WHAT YOU WILL DO: Retype the entries, please, from their first line to the line containing "Viewport: 1536px width, 1044px height.", exactly and only those lines, minus the pictures.

DATA PROVIDED:
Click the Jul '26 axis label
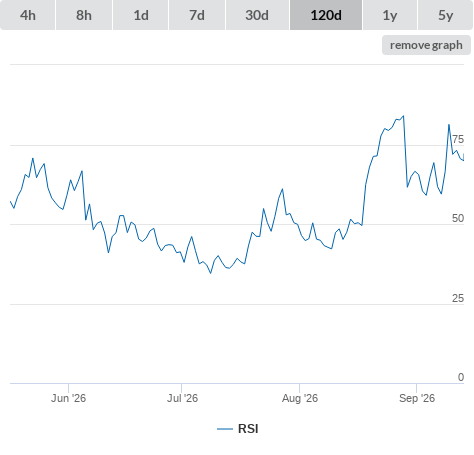Viewport: 474px width, 455px height. coord(182,398)
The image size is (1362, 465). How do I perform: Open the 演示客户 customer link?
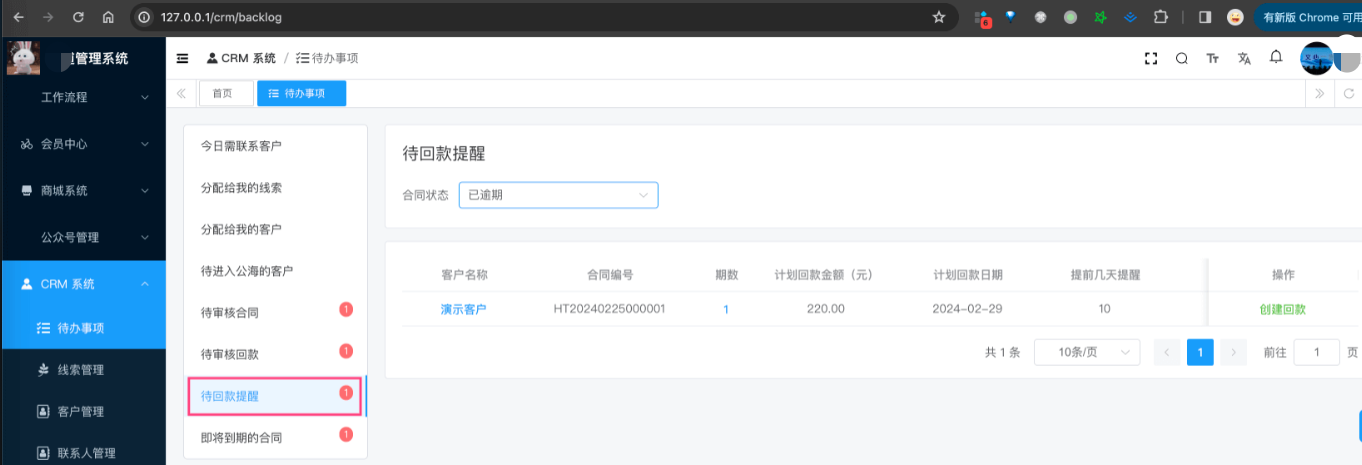pos(463,309)
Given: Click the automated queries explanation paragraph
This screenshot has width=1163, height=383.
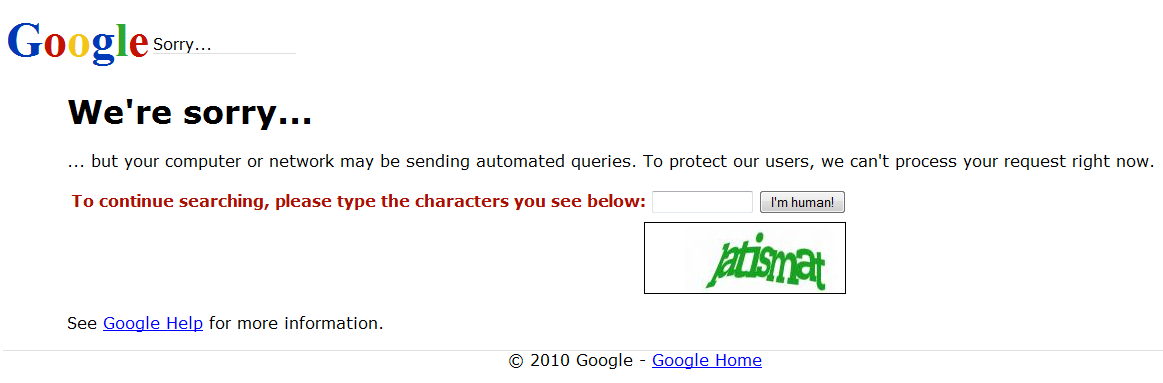Looking at the screenshot, I should click(611, 161).
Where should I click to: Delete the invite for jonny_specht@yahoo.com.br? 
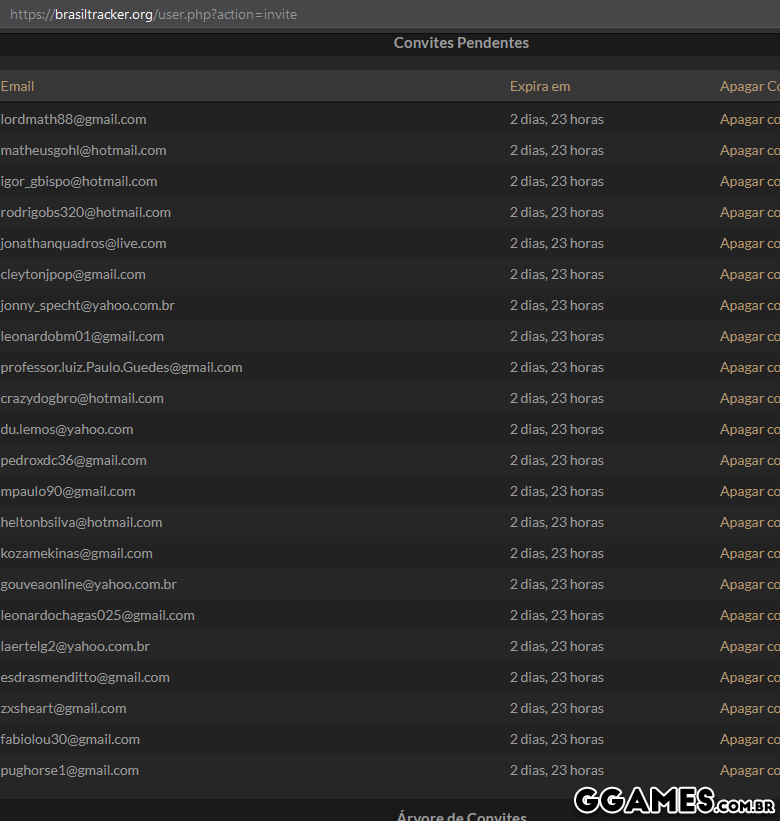(749, 305)
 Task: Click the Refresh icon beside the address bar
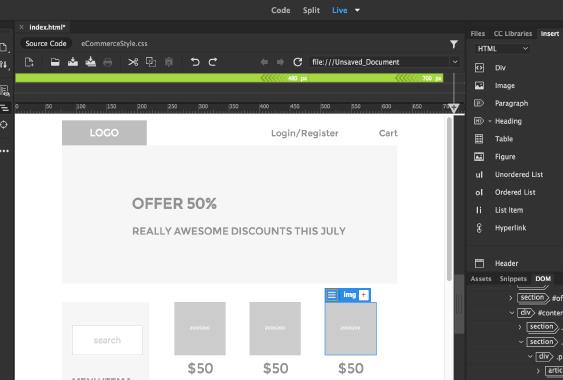tap(297, 62)
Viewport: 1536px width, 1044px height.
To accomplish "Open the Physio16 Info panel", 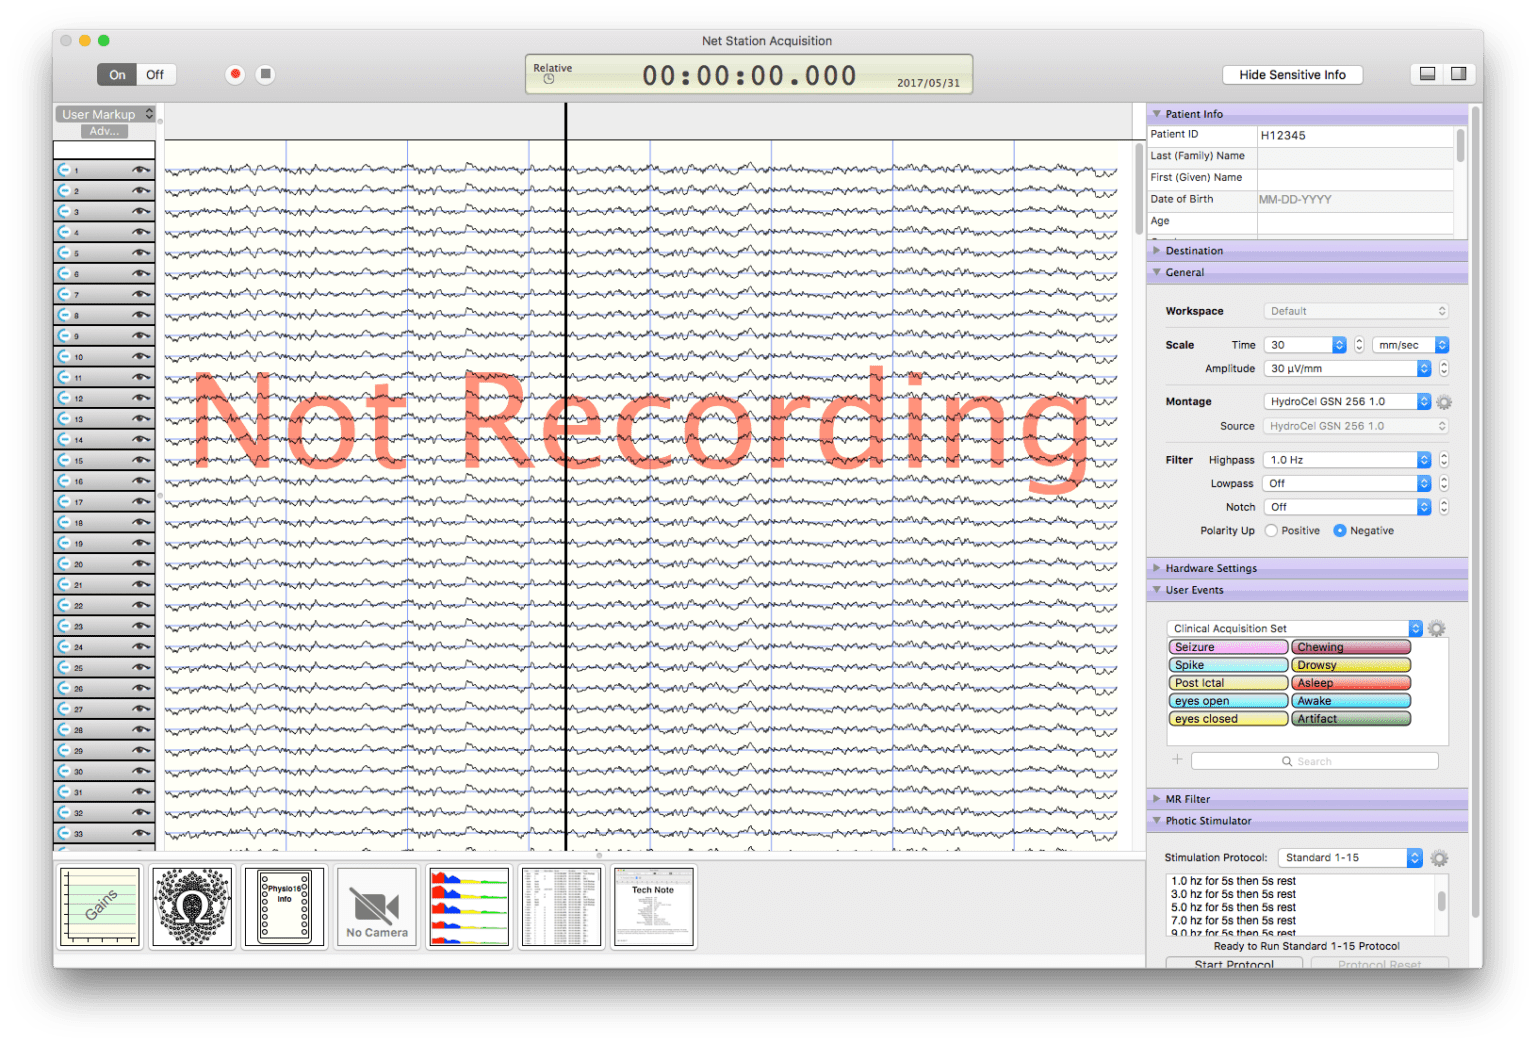I will click(x=285, y=907).
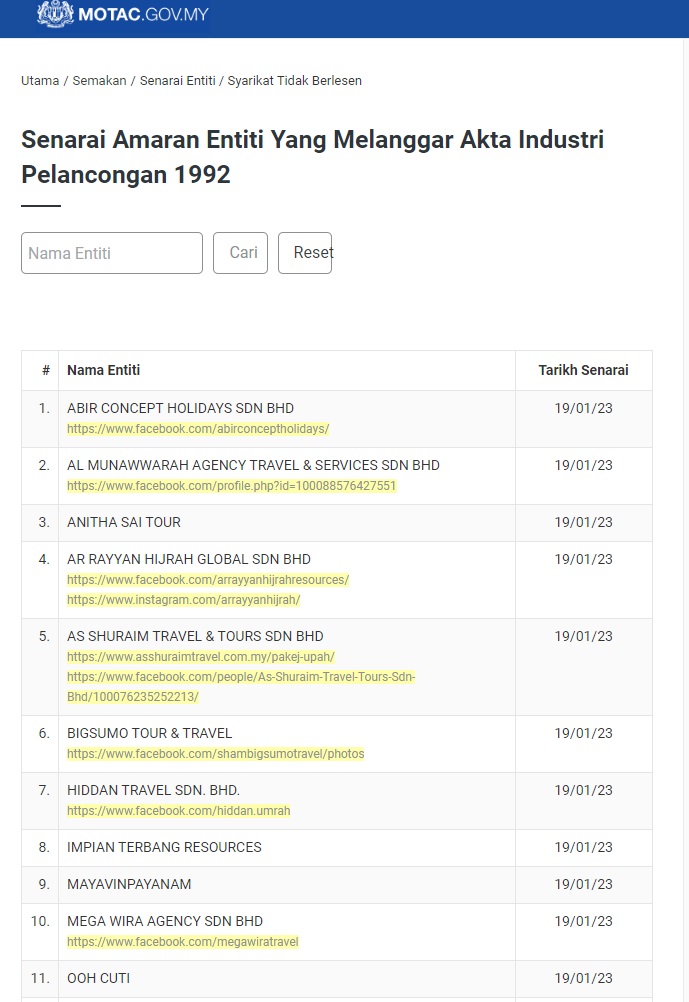Image resolution: width=689 pixels, height=1002 pixels.
Task: Navigate to Senarai Entiti breadcrumb
Action: point(177,80)
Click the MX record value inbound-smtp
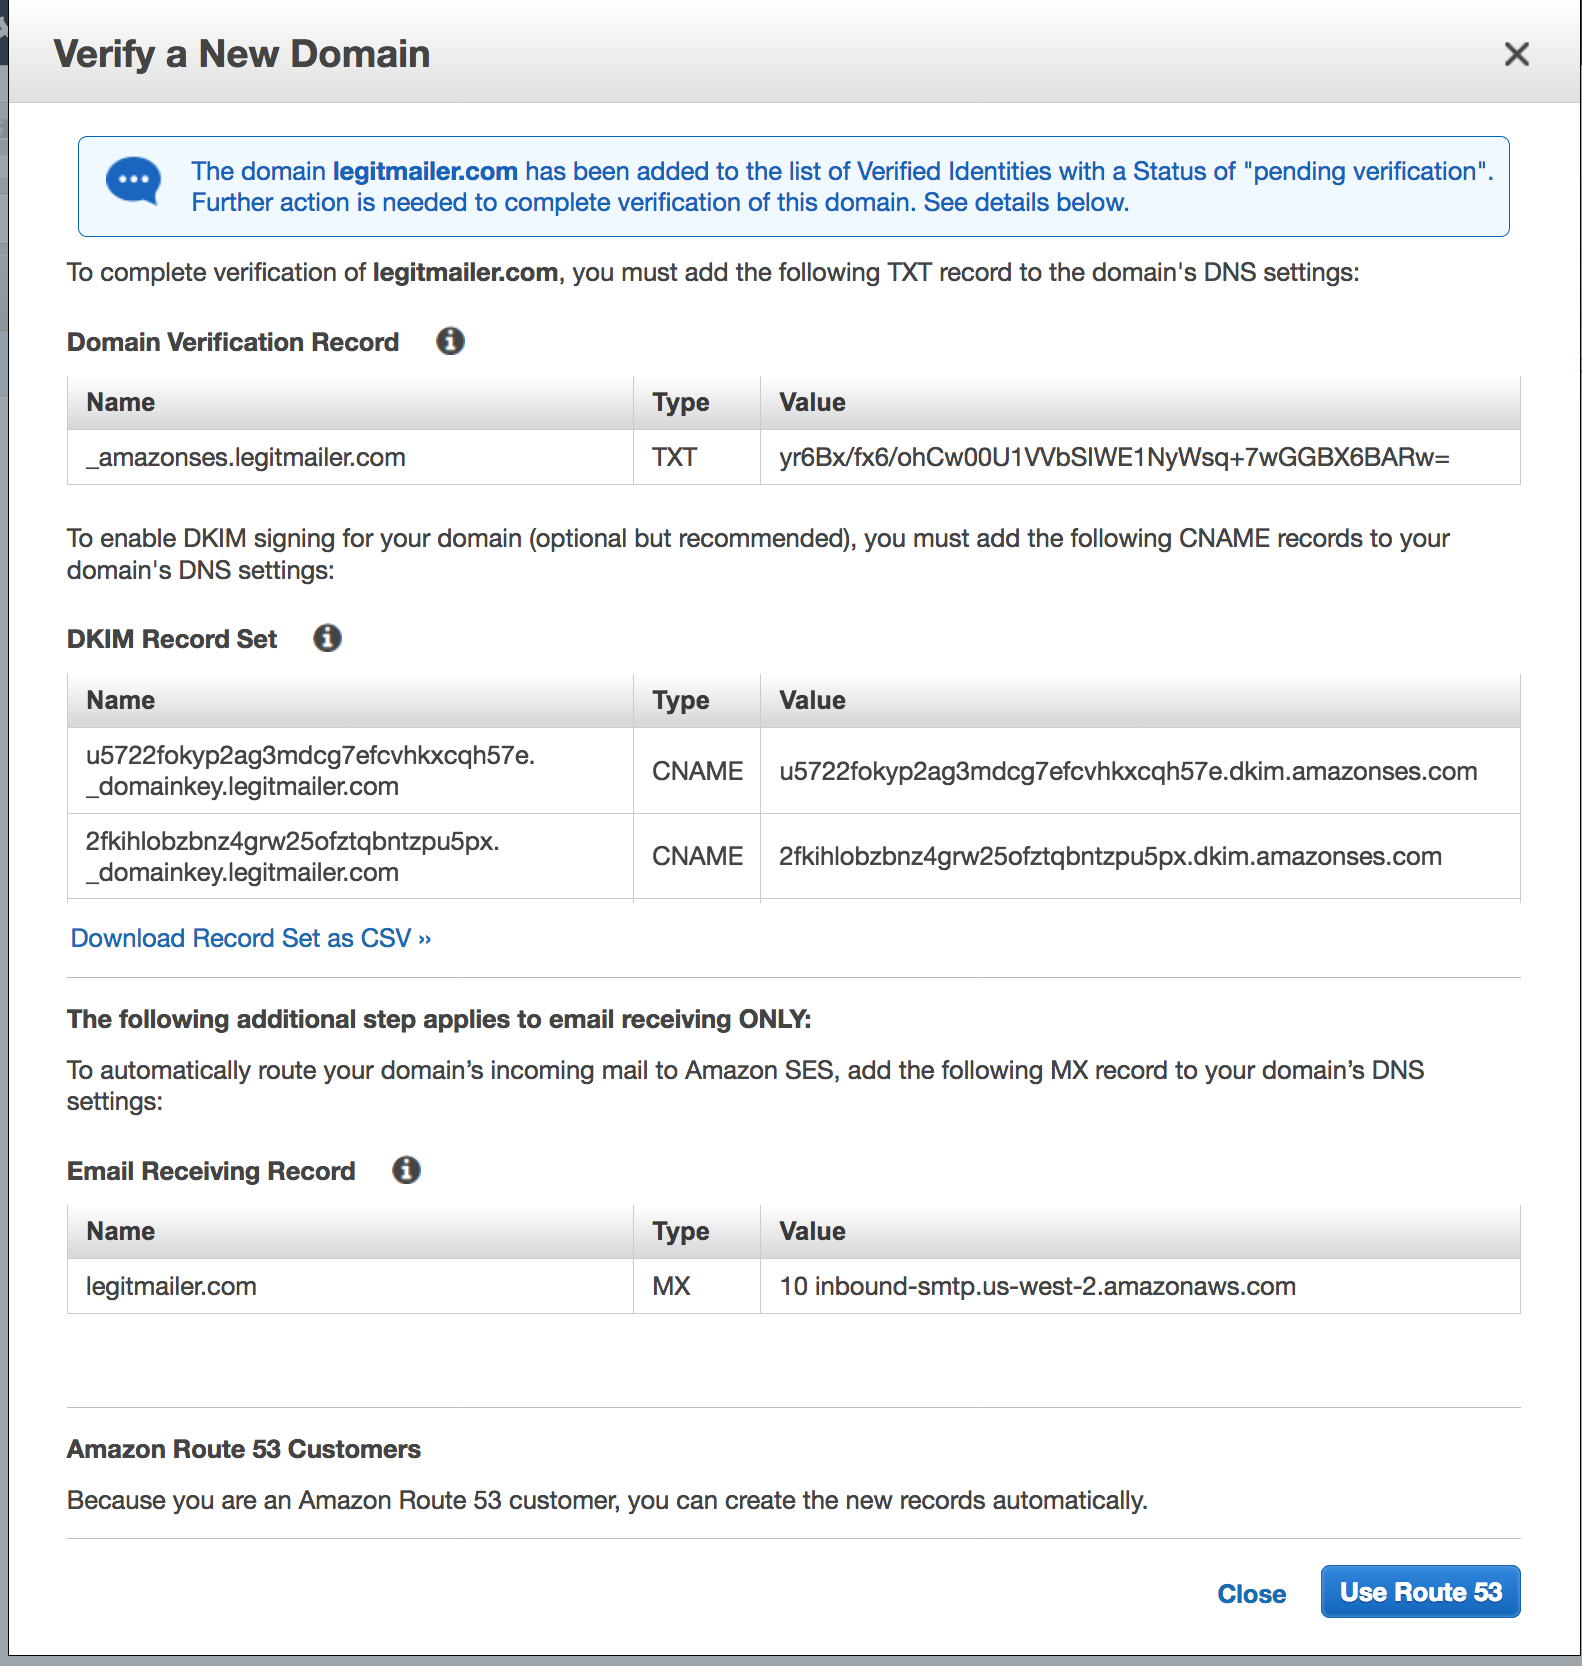Viewport: 1582px width, 1666px height. tap(1037, 1287)
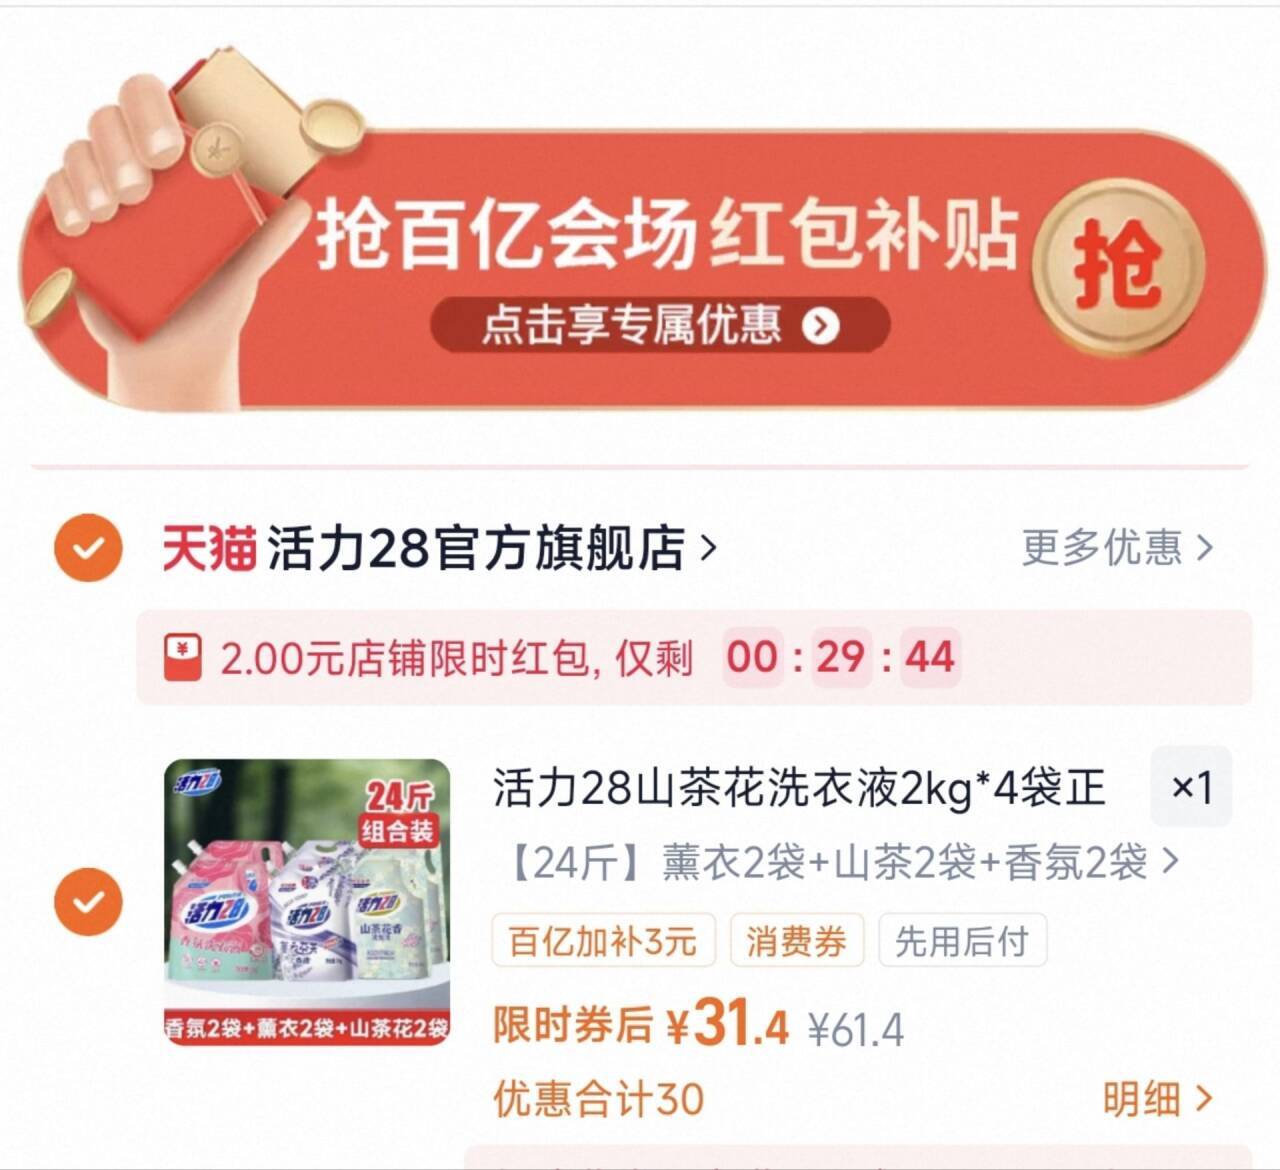This screenshot has width=1280, height=1170.
Task: Uncheck the 活力28官方旗舰店 store checkbox
Action: pos(88,548)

ANSWER TO THIS TASK:
Click the Jul '26 axis label
Viewport: 474px width, 455px height. coord(182,398)
The image size is (1362, 465). How do I perform: Open the 演示客户 customer link?
pos(463,309)
Given: Click the automated queries explanation paragraph
This screenshot has width=1163, height=383.
Looking at the screenshot, I should click(611, 161).
Where should I click to: Delete the invite for jonny_specht@yahoo.com.br? 
(749, 305)
 Task: Click the Refresh icon beside the address bar
tap(297, 62)
Viewport: 1536px width, 1044px height.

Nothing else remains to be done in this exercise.